Tuesday 30 March 2010

Looks like a decent month . . .

£440 profit for the month which I'll close now as I'm in work at 5am and will not be playing much if at all tomorrow.
Was a bit the worse for wear when I played and did a blog post Saturday. Reckon I went $130 approx down before winning one for $288.
Yesterday just played one for $54 and a couple of KO's and today 2 for 6 KO's and a 2nd.
Admittedly its probably not going to be sustainable but I'll take it tyvm.
Going down to Devon Thursday night til Sunday and though I'll defo be taking the laptop I'll be strung up by my nads if I play too much.
Hope everythings okay with everyone else . .

Joke -

Two women were talking.
"Do you look at your Husbands face when you're having sex?" asked the 1st woman.
"I did once and he looked really angry." Replied the 2nd.
"Why angry?" asked the 1st
"Because he was watching through the window!!"

Not the best I'll admit.

Saturday 27 March 2010

Fold, Call, Raise and . . . .


And the fourth button . . . . . Cunt . .
My win of the other day introduced the button under the guise "Invincible".
You don't see the button. It's like the door to Narnia (remember that?) If not it was like Harry Potter for the older people.
This is where mere mortals get above themselves and try it on against people that haven't got a clue or, as in my case, can,t fold.
Therefore it seems I haven't got a clue


I'm SOTV (Shit On The Villa)
Late edit. Sod the extra button. The above tourney happened after the post which will prob confuse the issue but I don,t know how to move the pic so it,s probably confused the point.


Thanks and goodnight.

Joke -

Moi!!



Thursday 25 March 2010

I got me a new job . . . .

Interviewed at 10:30 and advised at 6pm that the offer letter will be in the post tomorrow. Weeeeeeee.
TBH, even though I always have it within me to make a ricket from time to time, it was an ex-Manager along with the IT Service Centre Director that were interviewing me so I was at a definate advantage as potentially cocking up an hours interview was never going to undo 3 years knowledge of your work.
So back setting up an Out of Hours night shift with working instructions, process and procedures blah blah etc for me.
Can't wait as everyone needs a new challenge from time to time and they've agreed to carry on the existing sponsorship of my PT Foundation Degree.

Anyways Happy Days

Joke of sorts

I hate Spring, my eyes are constantly streaming, sore and itchy and I blame women for this.
If they didn't wear such revealing clothes then they wouldn't need the pepper spray.

GL

Wednesday 24 March 2010

Should cement a profit for the month . . . .

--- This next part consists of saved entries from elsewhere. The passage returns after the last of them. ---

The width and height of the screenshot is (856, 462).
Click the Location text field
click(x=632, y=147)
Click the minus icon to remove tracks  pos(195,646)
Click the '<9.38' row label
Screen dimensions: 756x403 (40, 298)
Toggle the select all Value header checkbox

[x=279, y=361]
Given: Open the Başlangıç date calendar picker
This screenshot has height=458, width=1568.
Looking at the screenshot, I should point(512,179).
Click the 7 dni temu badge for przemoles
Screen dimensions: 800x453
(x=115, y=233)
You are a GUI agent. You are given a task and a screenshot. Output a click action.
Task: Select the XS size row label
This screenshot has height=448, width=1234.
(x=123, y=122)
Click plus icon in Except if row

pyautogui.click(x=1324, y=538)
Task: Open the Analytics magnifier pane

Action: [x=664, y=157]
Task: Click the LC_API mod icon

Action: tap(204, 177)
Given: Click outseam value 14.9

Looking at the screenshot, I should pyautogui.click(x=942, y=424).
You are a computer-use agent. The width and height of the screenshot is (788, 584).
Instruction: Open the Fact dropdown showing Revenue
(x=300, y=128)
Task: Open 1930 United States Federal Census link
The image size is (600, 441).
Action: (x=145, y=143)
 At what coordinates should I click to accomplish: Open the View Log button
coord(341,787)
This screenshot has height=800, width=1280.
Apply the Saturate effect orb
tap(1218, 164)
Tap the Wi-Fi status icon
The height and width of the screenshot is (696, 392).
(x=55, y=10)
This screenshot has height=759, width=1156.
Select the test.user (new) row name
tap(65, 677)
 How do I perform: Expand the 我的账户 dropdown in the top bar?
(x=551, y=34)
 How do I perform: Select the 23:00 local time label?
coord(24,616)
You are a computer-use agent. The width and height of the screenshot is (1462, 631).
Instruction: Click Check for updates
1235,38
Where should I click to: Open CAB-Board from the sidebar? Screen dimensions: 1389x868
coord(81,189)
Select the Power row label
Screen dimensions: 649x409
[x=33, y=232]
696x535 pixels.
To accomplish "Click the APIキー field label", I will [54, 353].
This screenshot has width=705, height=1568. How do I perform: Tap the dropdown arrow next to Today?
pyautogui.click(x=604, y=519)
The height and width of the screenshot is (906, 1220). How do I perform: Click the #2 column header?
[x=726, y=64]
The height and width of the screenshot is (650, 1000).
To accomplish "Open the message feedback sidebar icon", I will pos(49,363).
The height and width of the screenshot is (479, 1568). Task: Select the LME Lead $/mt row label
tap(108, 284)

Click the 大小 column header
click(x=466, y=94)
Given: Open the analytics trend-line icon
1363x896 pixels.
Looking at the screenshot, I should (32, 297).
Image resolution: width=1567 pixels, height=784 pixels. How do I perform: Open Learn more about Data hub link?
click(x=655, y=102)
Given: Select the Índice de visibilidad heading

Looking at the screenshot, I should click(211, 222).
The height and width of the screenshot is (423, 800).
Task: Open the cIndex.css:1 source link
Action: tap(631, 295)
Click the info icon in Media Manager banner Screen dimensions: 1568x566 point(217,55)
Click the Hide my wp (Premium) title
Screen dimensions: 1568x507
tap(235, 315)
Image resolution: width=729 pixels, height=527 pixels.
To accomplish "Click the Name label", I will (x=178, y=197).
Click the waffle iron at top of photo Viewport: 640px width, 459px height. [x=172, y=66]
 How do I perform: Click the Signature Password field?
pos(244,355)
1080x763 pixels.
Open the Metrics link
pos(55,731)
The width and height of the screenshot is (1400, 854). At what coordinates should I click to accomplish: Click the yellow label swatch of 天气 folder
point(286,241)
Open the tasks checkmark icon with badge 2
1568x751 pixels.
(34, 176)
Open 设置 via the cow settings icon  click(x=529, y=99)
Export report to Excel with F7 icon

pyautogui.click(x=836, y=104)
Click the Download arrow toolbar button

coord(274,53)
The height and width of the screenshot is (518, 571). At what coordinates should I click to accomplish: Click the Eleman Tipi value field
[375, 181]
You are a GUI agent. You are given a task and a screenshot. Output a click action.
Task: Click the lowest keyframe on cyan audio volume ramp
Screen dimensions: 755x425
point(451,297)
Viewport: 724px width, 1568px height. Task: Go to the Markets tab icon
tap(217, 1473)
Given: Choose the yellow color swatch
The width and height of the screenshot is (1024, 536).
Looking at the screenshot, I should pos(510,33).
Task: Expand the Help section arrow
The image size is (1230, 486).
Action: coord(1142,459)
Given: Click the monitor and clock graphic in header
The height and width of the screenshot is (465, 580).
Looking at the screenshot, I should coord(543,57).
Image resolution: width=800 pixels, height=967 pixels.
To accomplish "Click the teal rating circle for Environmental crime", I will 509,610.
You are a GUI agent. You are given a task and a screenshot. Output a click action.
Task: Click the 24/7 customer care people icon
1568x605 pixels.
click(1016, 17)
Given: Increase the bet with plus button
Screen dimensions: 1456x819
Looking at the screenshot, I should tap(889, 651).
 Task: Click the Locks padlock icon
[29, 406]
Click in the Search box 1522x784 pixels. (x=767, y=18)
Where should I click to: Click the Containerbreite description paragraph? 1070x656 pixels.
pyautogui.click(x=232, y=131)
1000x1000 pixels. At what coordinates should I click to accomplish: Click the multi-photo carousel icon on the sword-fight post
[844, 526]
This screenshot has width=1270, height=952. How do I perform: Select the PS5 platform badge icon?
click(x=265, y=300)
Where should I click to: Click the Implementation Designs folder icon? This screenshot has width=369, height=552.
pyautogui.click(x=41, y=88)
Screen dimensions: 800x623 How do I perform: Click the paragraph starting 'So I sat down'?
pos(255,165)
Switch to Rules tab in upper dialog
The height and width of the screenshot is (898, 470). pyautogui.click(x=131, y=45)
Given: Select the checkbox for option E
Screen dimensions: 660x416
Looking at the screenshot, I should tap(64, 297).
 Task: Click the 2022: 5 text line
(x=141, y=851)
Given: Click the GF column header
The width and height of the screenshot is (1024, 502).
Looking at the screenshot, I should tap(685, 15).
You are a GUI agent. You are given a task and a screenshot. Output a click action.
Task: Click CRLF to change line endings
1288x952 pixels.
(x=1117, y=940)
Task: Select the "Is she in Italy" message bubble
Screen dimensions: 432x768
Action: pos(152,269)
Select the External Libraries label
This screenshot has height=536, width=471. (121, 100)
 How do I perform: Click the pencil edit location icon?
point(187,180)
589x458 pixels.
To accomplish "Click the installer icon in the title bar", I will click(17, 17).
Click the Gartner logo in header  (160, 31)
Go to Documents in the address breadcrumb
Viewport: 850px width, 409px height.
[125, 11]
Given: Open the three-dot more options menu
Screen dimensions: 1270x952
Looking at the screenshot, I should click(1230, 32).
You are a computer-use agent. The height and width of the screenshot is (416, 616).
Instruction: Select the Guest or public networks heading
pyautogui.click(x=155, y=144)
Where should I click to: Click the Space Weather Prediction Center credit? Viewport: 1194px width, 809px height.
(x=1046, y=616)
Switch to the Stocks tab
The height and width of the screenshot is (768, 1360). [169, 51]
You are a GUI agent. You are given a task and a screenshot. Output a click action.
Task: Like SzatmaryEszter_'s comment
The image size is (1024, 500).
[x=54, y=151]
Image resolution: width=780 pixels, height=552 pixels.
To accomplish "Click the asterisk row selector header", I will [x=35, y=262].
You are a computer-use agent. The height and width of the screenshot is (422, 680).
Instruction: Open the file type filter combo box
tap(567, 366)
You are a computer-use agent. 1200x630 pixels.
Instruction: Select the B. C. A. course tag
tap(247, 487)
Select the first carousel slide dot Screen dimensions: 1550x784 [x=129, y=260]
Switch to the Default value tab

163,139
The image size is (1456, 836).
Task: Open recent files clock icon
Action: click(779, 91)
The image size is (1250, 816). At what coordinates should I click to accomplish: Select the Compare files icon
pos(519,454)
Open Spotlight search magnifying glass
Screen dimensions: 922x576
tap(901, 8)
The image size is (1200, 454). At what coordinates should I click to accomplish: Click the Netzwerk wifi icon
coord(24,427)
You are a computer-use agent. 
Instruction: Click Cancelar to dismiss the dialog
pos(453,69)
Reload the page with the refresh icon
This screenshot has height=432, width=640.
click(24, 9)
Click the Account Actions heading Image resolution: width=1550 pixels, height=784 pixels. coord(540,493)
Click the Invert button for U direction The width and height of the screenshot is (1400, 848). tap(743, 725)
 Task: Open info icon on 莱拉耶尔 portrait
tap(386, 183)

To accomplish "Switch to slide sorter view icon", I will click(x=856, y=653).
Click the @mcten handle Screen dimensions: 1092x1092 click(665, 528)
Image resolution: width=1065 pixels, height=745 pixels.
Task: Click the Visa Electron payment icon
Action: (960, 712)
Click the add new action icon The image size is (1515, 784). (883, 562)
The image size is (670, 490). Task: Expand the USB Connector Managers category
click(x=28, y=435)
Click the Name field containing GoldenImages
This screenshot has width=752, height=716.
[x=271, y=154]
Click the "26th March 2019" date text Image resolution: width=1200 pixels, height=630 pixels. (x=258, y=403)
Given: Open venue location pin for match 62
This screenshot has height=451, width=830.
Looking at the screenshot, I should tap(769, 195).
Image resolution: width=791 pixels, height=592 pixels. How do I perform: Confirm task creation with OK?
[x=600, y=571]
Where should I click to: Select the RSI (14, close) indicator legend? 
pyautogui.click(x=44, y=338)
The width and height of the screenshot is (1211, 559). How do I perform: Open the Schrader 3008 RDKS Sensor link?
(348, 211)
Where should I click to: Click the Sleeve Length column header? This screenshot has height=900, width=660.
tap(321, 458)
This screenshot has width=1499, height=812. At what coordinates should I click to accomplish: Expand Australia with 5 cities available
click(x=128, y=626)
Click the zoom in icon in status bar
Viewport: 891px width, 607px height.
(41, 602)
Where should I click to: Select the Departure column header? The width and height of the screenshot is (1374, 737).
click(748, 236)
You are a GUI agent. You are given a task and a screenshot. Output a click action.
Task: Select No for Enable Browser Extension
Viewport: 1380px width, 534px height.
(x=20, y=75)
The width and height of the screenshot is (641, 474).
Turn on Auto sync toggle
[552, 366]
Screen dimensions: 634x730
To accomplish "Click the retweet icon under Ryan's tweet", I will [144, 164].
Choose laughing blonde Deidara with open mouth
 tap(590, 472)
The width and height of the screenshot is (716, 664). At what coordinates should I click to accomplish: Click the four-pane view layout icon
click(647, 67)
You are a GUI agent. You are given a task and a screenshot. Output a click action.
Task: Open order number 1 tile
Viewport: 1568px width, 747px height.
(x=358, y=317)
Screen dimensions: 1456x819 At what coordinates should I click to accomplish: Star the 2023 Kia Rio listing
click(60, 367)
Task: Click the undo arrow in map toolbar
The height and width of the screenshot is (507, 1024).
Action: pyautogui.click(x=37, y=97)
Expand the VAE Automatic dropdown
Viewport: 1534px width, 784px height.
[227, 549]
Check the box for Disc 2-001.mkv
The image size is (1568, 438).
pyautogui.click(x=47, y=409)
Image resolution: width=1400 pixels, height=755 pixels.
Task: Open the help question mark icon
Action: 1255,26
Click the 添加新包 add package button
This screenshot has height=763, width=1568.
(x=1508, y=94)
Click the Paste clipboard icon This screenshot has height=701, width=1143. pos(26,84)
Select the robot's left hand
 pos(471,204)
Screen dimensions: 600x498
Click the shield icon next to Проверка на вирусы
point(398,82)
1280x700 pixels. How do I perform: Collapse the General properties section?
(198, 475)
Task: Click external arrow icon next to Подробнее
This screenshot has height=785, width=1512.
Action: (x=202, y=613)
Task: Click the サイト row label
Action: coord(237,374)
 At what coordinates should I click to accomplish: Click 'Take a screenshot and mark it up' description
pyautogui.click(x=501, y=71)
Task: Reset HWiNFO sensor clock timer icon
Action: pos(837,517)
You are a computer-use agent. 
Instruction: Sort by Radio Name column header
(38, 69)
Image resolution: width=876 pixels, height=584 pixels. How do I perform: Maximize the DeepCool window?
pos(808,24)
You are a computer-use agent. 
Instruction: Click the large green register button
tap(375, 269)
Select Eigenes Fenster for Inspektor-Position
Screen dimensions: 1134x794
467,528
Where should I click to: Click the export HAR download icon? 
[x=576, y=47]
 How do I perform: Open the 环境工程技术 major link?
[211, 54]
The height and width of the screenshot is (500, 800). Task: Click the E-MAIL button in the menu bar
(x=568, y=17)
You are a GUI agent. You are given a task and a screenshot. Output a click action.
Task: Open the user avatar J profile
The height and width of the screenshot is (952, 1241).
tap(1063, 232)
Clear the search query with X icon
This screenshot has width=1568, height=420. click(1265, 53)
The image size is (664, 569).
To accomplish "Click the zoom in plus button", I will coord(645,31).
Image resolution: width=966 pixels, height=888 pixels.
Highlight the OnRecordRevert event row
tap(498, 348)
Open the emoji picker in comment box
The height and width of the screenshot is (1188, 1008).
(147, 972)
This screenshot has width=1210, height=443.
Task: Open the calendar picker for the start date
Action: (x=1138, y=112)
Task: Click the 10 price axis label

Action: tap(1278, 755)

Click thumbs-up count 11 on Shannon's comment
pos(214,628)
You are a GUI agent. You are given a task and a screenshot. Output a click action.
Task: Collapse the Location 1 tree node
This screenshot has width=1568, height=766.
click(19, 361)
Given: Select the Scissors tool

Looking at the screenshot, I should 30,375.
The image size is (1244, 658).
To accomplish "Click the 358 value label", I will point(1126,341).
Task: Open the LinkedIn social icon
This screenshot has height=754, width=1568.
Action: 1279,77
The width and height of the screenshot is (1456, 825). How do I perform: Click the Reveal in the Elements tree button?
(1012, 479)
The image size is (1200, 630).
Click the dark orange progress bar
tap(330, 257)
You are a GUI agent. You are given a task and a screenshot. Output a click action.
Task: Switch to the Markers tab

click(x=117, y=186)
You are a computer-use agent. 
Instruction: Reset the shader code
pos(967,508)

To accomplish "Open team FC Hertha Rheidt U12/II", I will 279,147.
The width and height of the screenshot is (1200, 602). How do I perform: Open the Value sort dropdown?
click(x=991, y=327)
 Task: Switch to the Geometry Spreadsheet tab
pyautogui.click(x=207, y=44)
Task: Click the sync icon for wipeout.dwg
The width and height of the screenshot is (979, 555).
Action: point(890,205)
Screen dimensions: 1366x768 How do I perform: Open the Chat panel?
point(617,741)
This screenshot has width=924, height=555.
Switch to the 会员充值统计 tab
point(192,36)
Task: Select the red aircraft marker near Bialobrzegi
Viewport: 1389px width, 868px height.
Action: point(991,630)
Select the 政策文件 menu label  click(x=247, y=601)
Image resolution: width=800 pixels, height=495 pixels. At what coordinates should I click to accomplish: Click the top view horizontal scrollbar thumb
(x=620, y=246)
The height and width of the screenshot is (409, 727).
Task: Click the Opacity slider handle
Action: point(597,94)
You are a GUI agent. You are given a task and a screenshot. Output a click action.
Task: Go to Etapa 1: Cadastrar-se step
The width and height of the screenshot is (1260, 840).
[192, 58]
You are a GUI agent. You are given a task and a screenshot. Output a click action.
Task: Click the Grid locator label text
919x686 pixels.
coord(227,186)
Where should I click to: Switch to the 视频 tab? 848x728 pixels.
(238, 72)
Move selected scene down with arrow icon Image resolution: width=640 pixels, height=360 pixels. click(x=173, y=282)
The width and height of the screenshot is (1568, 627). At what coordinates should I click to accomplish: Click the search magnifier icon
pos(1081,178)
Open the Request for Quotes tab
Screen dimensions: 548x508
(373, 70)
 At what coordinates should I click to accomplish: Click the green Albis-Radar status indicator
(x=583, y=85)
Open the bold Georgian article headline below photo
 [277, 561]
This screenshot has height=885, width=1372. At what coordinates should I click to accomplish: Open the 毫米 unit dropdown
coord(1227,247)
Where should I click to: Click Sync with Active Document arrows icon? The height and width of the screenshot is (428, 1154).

Managed a MTT win last night which gives the profit a bit of a boost for the month (approx £300 total).
Having messed about with Rush poker I then changed to the $12+$1 90 player knock out tourneys which I have done okay in as I like the structure and then played the Super Series last night and for once it all fell back into place and, barring 1 very fortunate hand , the hands held up and the flush draws hit etc.
Its not just the profit boost thats a bonus but the fact that I hadn't won a MTT for aaages and I'm hoping the confidence boost leads to more of the same.
Got an interview for the role I mentioned in the last post tomorrow and with a bit of luck and a decent showing by me things could look pretty rosy going forward.
Hope you're all doing well
Gav
Joke -
A married Irishman went into the confessional and said to his priest, "I almost had an affair with another woman."
The priest said, "What do you mean, almost?"
The Irishman said, "Well, we got undressed and rubbed together, but then I stopped."
The priest said, "Rubbing together is the same as putting it in.. You're not to see that woman again. For your penance, say five Hail Mary's and put $50 in the poor box."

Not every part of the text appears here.